— Exercise instructions —
Can you copy the records word for word, everything from the line containing "You are a computer-use" down through the end of the records, leaving the pictures out?

— Supplied material —
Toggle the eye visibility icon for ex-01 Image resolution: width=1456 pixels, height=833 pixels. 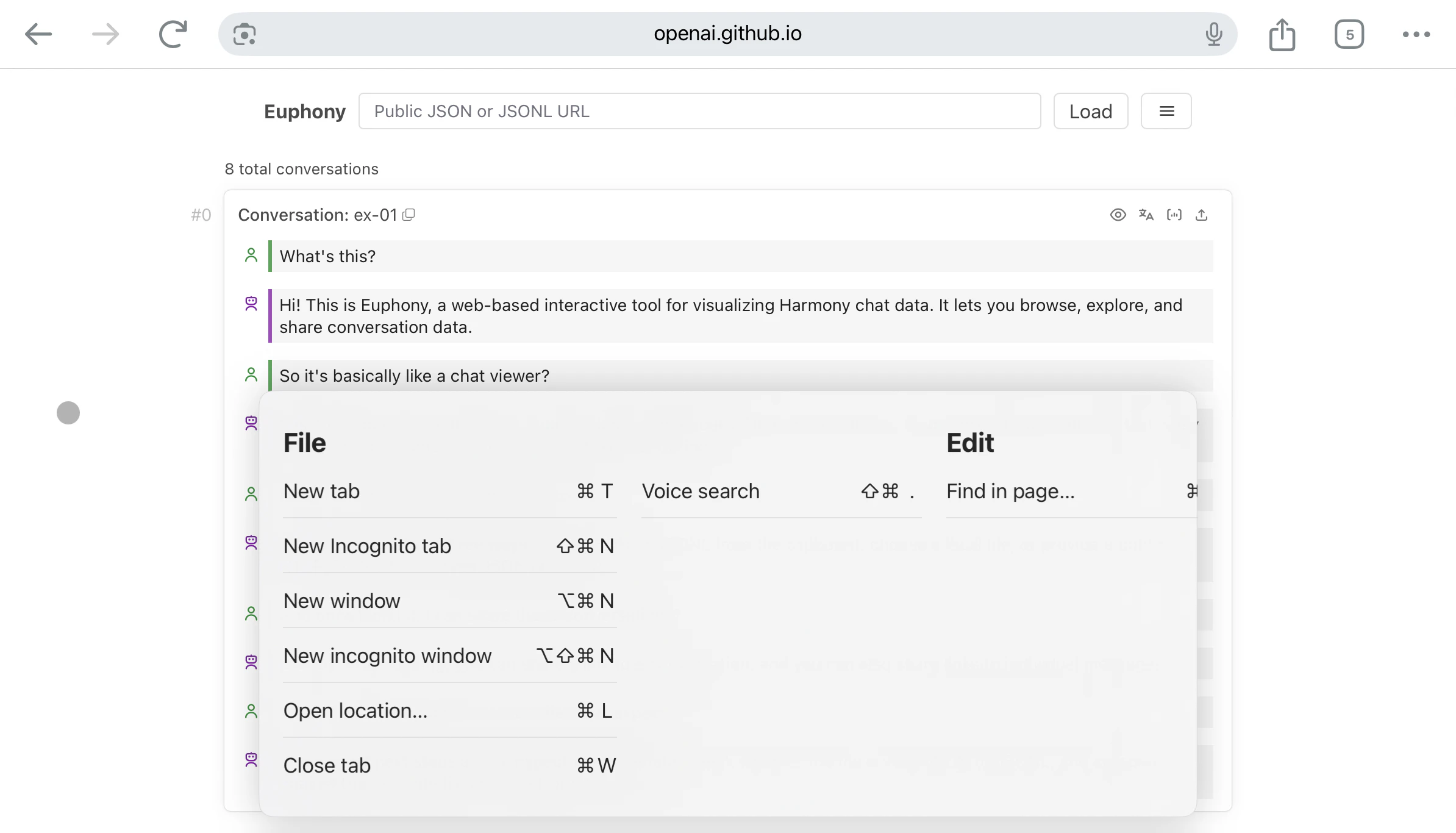pyautogui.click(x=1118, y=215)
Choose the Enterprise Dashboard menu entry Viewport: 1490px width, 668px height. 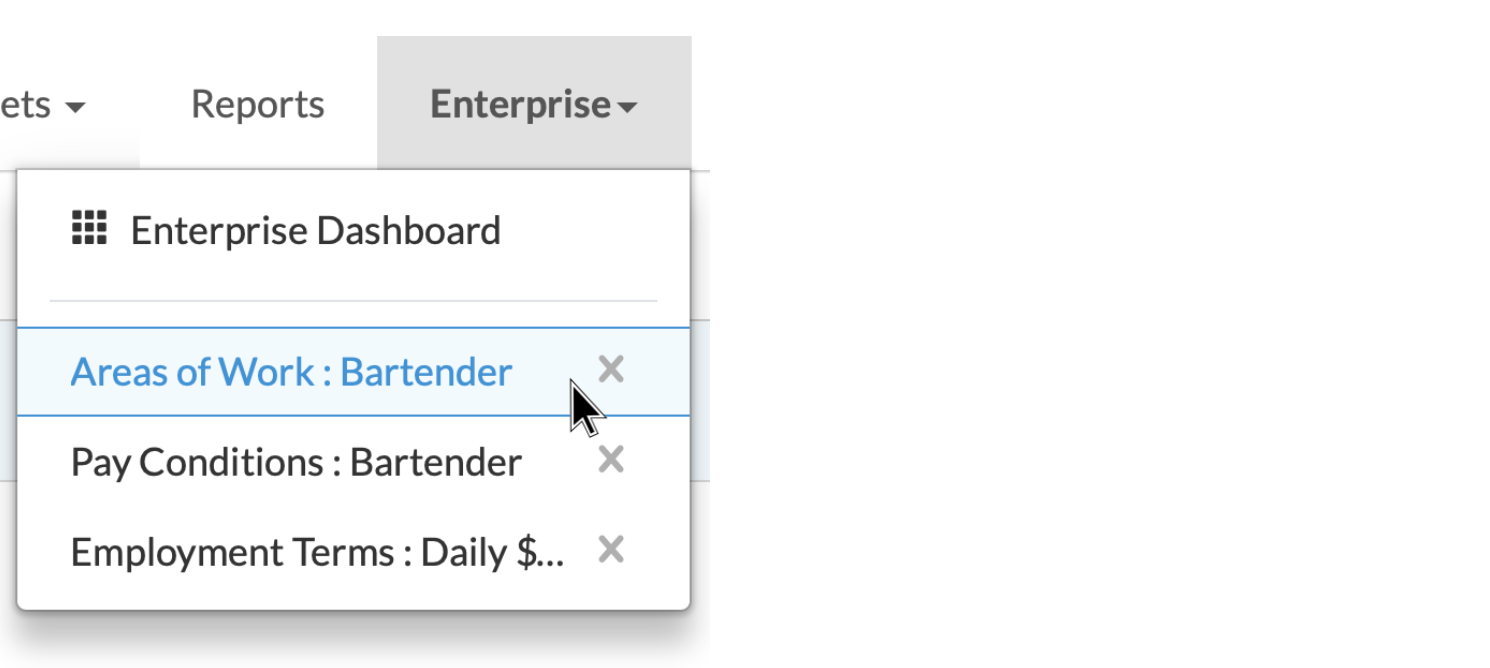(315, 229)
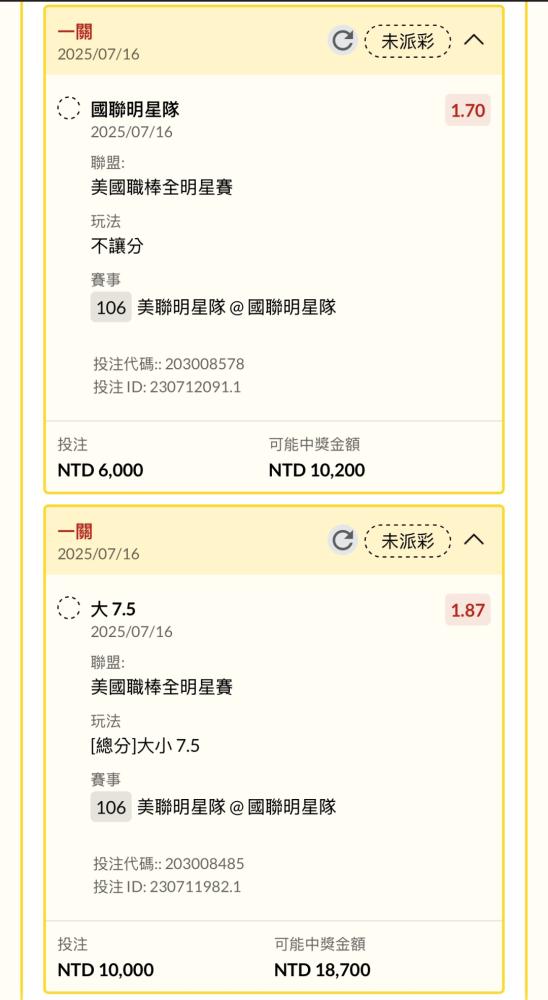548x1000 pixels.
Task: Select the dashed circle beside 國聯明星隊
Action: coord(69,108)
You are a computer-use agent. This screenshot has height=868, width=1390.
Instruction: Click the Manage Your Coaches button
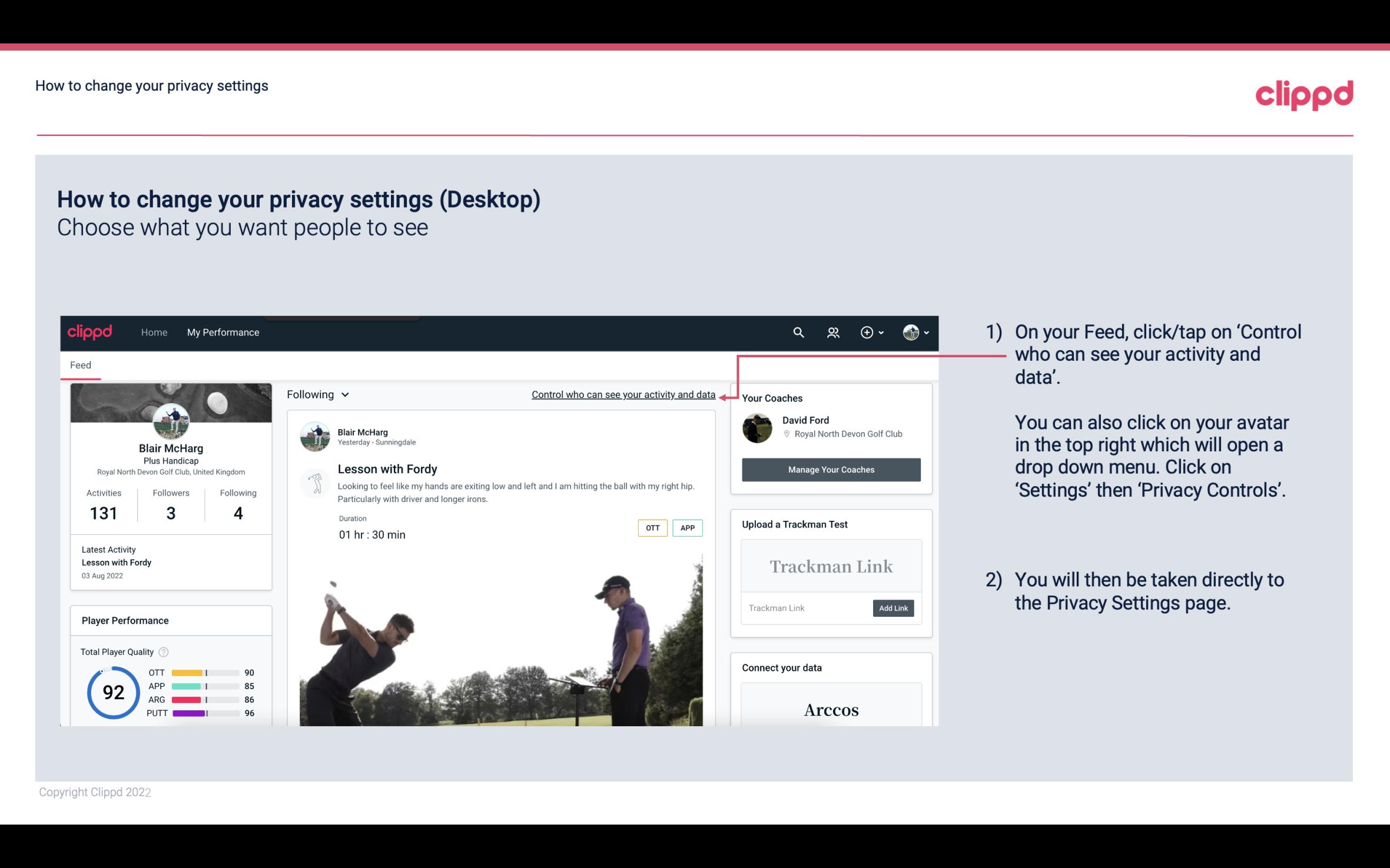830,469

— Output —
You are a computer-use agent. This screenshot has height=868, width=1390.
Instruction: Click the Manage Your Coaches button
830,469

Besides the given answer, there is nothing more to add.